§ **Tasks to carry out**
A) In the article on walking for fitness, how much physical activity does the National Academy of Sciences recommend?
B) List each step that the article on walking for fitness gives for how step-counting programs work.

======== Page excerpt ========

Walk Away the Pounds Without Breaking a Sweat

Move closer to fitness just by stepping up your daily routine


by Barbara Russi Sarnataro
WebMD Features
   Print this page
    Back to all news

We know we need to get moving.

After all, some 61% of adults in this country are overweight, according to the Surgeon General, and some 300,000 deaths a year are linked to obesity. The National Academy of Sciences has recommended that we get an hour of physical activity every day. The Centers for Disease Control and other organizations say we need to exercise for at least 30 minutes, several days a week.

But we just can’t seem to get ourselves in gear.

Resource Guide

“Where we are as America right now is on the couch,” said Shellie Pfohl, executive director of Be Active North Carolina, a program that promotes exercise in that state.

Something has to change, health officials and educators say. Some think the key is to make exercise so easy that we barely notice we’re doing it -- as easy as adding extra steps to our daily routines.

“The average person is gaining one to two pounds a year,” says James O. Hill, PhD, director of the Center for Human Nutrition at the University of Colorado Health Sciences Center in Denver. Hill believes the reason most Americans aren’t getting any healthier is because they’re trying to change their habits so dramatically that it sets them up for failure.

“We’ve been asking people to make big changes,” like cleaning out the cupboards and replacing them with healthy foods or joining a health club, he tells WebMD. “People can’t do that. Big changes don’t fit their lifestyle.”

Led by health educators like Hill and Pfohl, step-counting programs are sprouting up around the country. The way these programs work is simple: Buy a pedometer (available for $25 to $35) to track the number of steps you take in a day; wear the pager-sized device from morning to bedtime for three days, logging your steps at the end of each day; then figure out how many steps you’re averaging per day, and work to increase that amount.

The pedometer makes people aware of exactly how much activity they’re getting, says Pfohl. Her agency has an online walking program called Active Steps, in which participants can log their daily steps, receive weekly tips, and get feedback from other members.

“Allowing a person to see how active or inactive they are makes them want to make changes,” she tells WebMD.

Step-counting programs are catching on because research has found that people can get health benefits from physical activity even if it isn’t done all at once, or at any particular pace, says Susan Johnston, vice president and director of education and certification at the Cooper Institute for Aerobics Research in Dallas.

Some of these programs encourage participants to aim for a specific number of steps per day. For example, Shape Up America, an organization founded by former Surgeon General C. Everett Koop, has the 10,000 Step Program. Its premise is that walking about 10,000 steps (approximately 5 miles) a day is the optimum figure for managing your weight.

That figure may sound daunting, Johnson says, but consider this: “Most people get 3,000 to 5,000 steps a day just being sedentary. You get half of it just living.” As for the rest, you can increase your distance gradually, in small increments, as your health improves.

Other groups forego specific numbers of steps in favor of having people make more modest increases in their activity levels. Hill and his colleagues created Colorado on the Move, a community-based pedometer program designed to get people to add steps to their day without making big lifestyle changes.

“Everything counts,” Hill says. “A step is a step as far as we’re concerned.”

======== Supplied records ========

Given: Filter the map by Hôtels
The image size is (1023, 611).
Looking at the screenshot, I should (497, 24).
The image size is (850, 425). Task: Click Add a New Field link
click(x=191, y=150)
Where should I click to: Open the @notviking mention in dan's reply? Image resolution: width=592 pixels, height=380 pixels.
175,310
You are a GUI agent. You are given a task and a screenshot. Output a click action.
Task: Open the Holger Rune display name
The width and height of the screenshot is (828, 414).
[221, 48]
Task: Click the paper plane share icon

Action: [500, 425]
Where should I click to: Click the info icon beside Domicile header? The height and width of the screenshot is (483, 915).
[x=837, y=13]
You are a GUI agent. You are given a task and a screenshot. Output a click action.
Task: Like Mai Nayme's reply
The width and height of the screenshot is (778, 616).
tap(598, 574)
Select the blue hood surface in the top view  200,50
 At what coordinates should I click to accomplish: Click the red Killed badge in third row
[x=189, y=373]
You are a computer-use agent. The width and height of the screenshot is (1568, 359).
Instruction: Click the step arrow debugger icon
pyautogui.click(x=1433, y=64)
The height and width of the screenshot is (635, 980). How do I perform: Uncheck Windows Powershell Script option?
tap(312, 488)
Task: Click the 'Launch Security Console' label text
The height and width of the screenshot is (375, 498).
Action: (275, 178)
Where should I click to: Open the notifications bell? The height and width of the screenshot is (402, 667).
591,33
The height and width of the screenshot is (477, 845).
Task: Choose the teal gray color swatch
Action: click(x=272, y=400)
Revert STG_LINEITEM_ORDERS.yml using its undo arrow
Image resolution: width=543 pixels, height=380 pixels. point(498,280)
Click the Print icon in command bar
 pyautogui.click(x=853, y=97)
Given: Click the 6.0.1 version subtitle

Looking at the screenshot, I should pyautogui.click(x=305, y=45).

========

§ **Activity answers**
A) An hour of physical activity every day.

B)
1. Buy a pedometer (available for $25 to $35) to track the number of steps taken in a day.
2. Wear the device from morning to bedtime for three days.
3. Log the steps at the end of each day.
4. Figure out the average number of steps per day.
5. Work to increase that amount.